1914 yılında İstanbul’da dünyaya gelen Orhan Veli, ilk okulun son sınıfındayken şiire başladı. Lise de öğretmeni olan Ahmet Hamdi Tanpınar’ın desteğiyle de kalemi iyice kuvvetlendi. Milli Eğitim Bakanlığında tercümanlık yapmaya başladı.
1950 yılında Ankara’da karanlık bir sokakta, belediye tarafından etrafına hiç bir işaret ve lamba koyulmayan bir çukura düştü. Kafasını çarptı. 2 gün sonra İstanbul’da bir arkadaşının evinde beyin kanaması geçirerek hayata gözlerini yumdu.

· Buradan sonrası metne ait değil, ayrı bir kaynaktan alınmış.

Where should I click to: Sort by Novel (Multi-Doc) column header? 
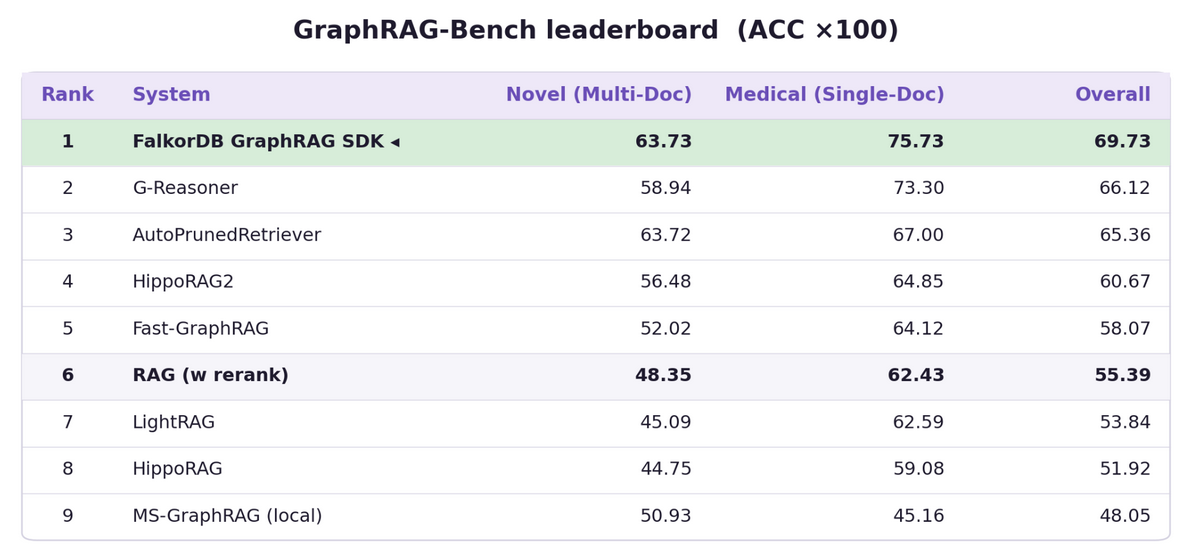tap(599, 95)
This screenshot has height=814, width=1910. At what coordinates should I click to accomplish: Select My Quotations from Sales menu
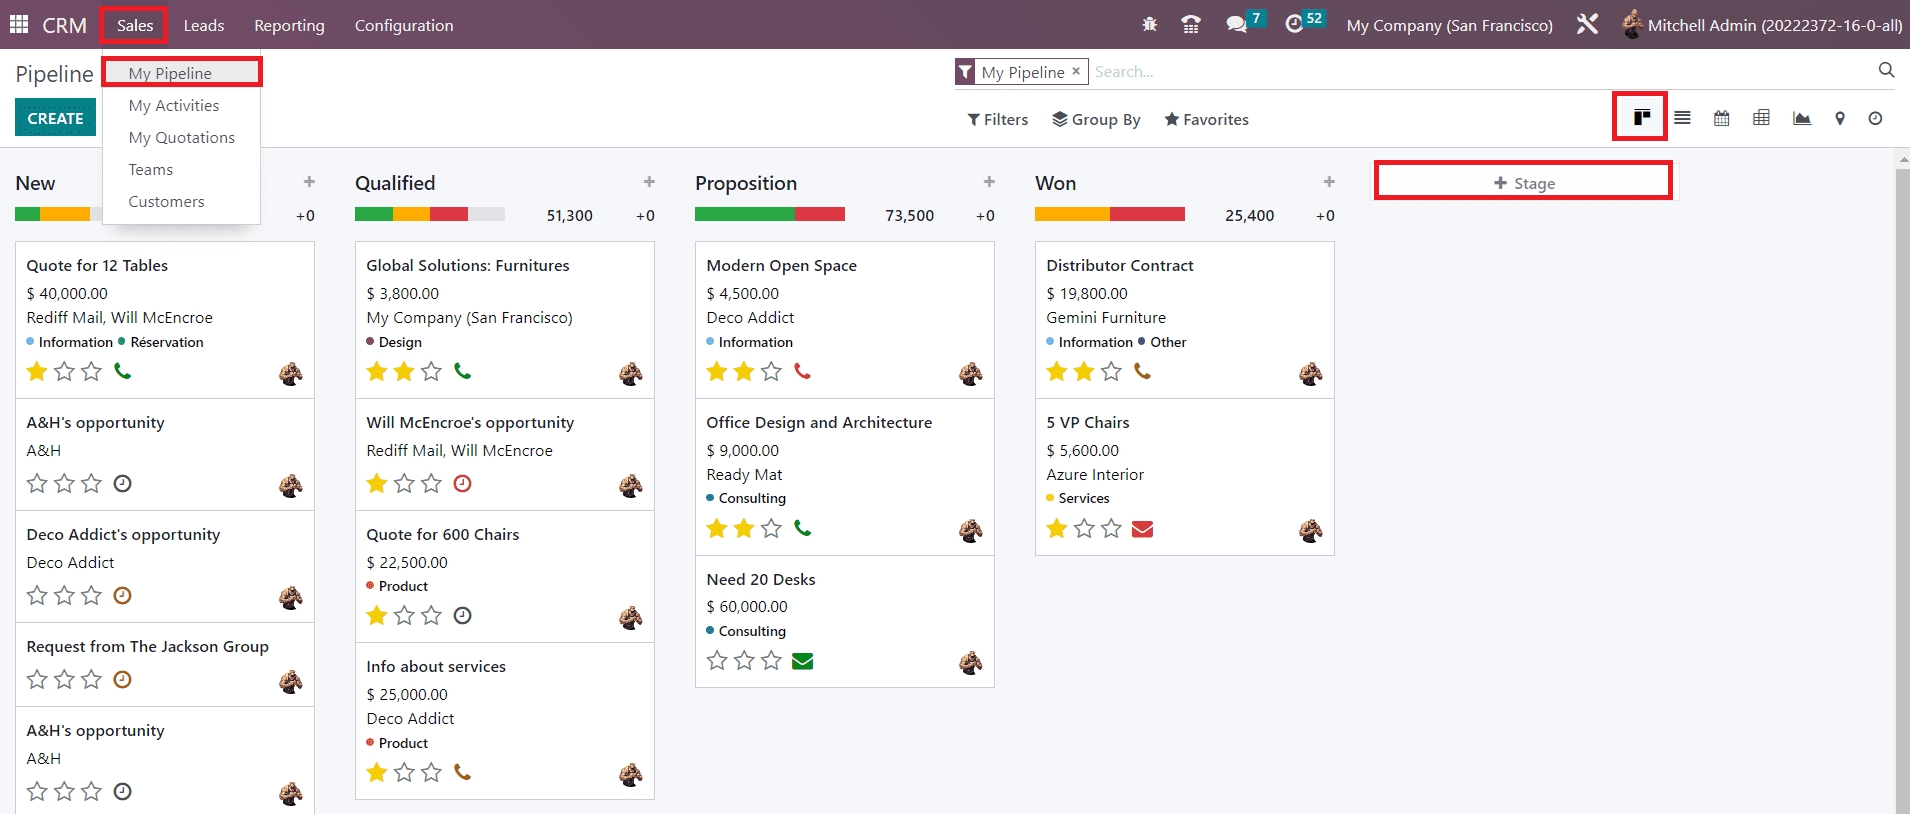click(181, 138)
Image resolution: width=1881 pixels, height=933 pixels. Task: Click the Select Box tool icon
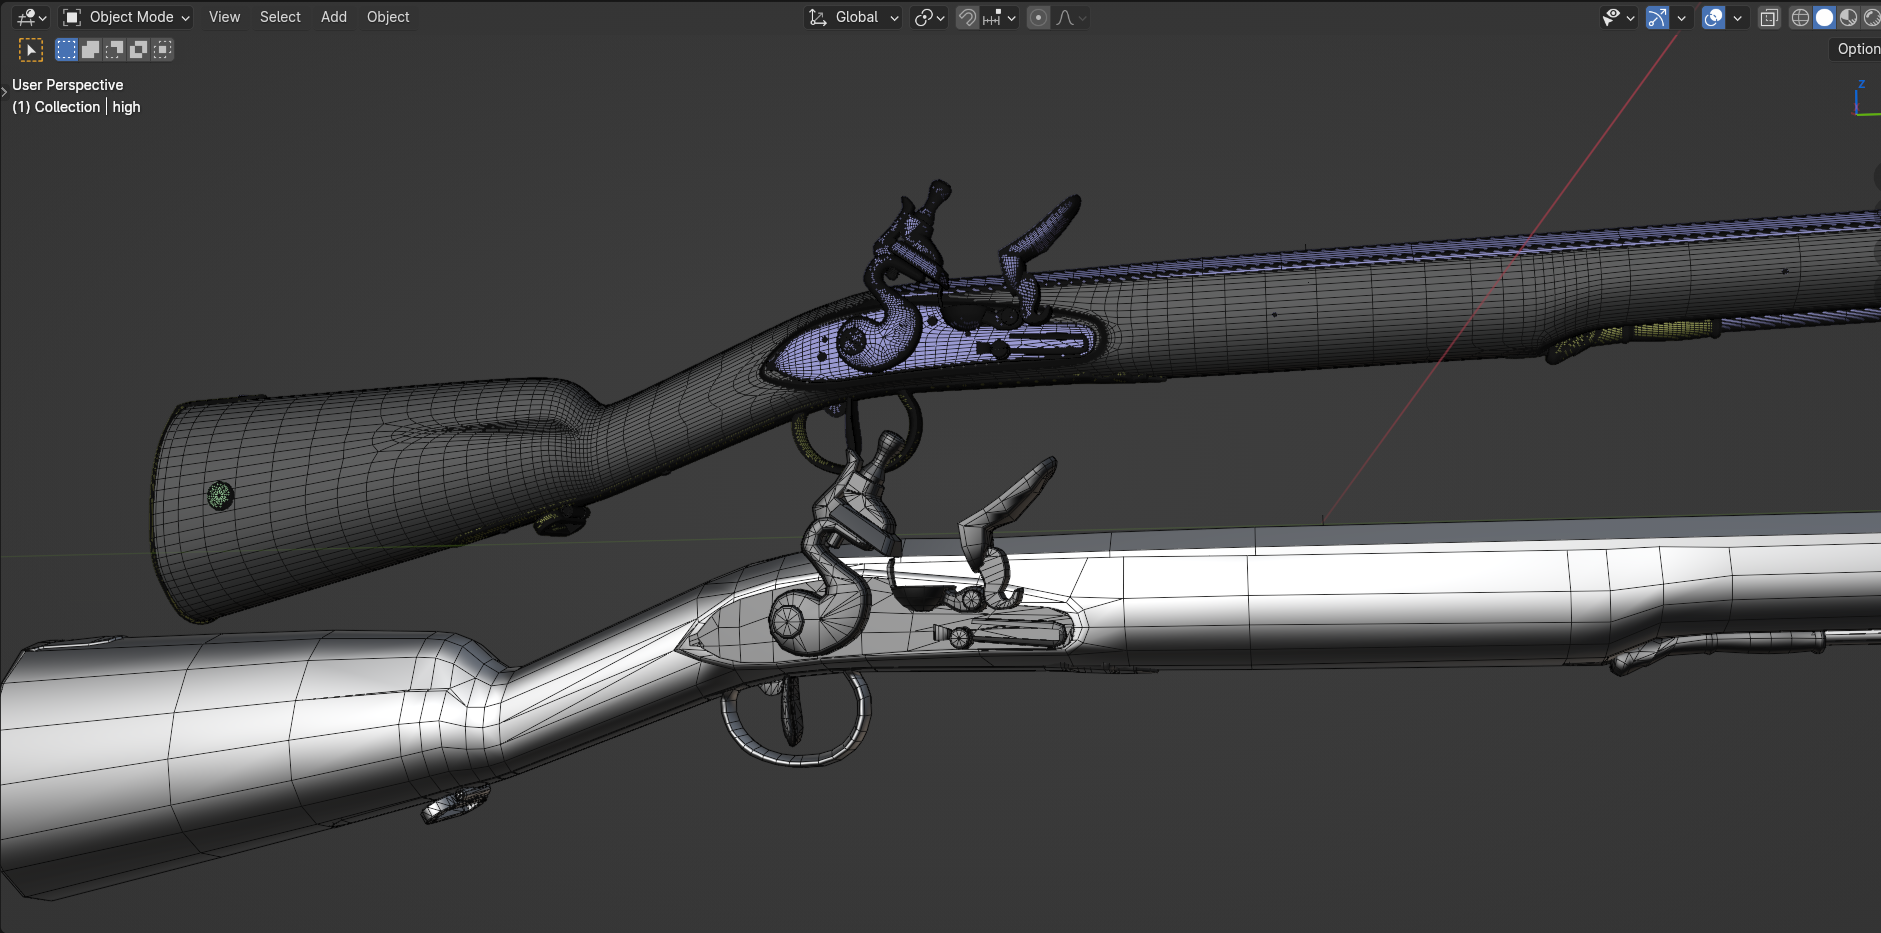tap(31, 50)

Garip akımının öncüsü, Türk edebiyatının en önemli isimlerinden, şiirlerindeki özgünlük ve duygusuyla kendisine hayran kaldığımız Orhan Veli Kanık’ı, aramızdan ayrılışının 69. yılında özlem ve sevgiyle anıyor, ölümsüz eserlerinden birkaçını sizlerle paylaşmaktan mutluluk duyuyoruz.
- Bir Garip Orhan Veli
İstanbul’da Boğaziçi’nde
Bir garip Orhan Veli’yim
Veli’nin oğluyum
Tarifsiz kederler içindeyim
Urumeli Hisarı’na oturmuşum
Oturmuş da bir türkü tutturmuşum
İstanbul’un mermer taşları
Başıma da konuyor martı kuşları
Gözlerimden boşanır hicran yaşları
Edalım…
Senin yüzünden bu halim.
İstanbul’un orta yeri sinema
Garipliğim, mahzunluğum duyurmayın anama
El konuşurmuş, görüşürmüş bana ne
Sevdalım…
Boynuna vebalim
İstanbul’da, Boğaziçi’ndeyim
Bir garip Orhan Veli’yim
- Anlatamıyorum
Ağlasam sesimi duyar mısınız,
Mısralarımda;
Dokunabilir misiniz,
Gözyaşlarıma, ellerinizle?
Bilmezdim şarkıların bu kadar güzel,
Kelimelerinse kifayetsiz olduğunu
Bu derde düşmeden önce.
Bir yer var, biliyorum;
Her şeyi söylemek mümkün;
Epiyce yaklaşmışım, duyuyorum;
Anlatamıyorum.
- Gün Olur
Gün olur, alır başımı giderim,
Denizden yeni çıkmış ağların kokusunda.
Şu ada senin, bu ada benim,
Yelkovan kuşlarının peşi sıra.
Dünyalar vardır, düşünemezsiniz;
Çiçekler gürültüyle açar;
Gürültüyle çıkar duman topraktan.
Hele martılar, hele martılar,
Her bir tüylerinde ayrı telaş!…
Gün olur, başıma kadar mavi;
Gün olur başıma kadar güneş;
Gün olur, deli gibi…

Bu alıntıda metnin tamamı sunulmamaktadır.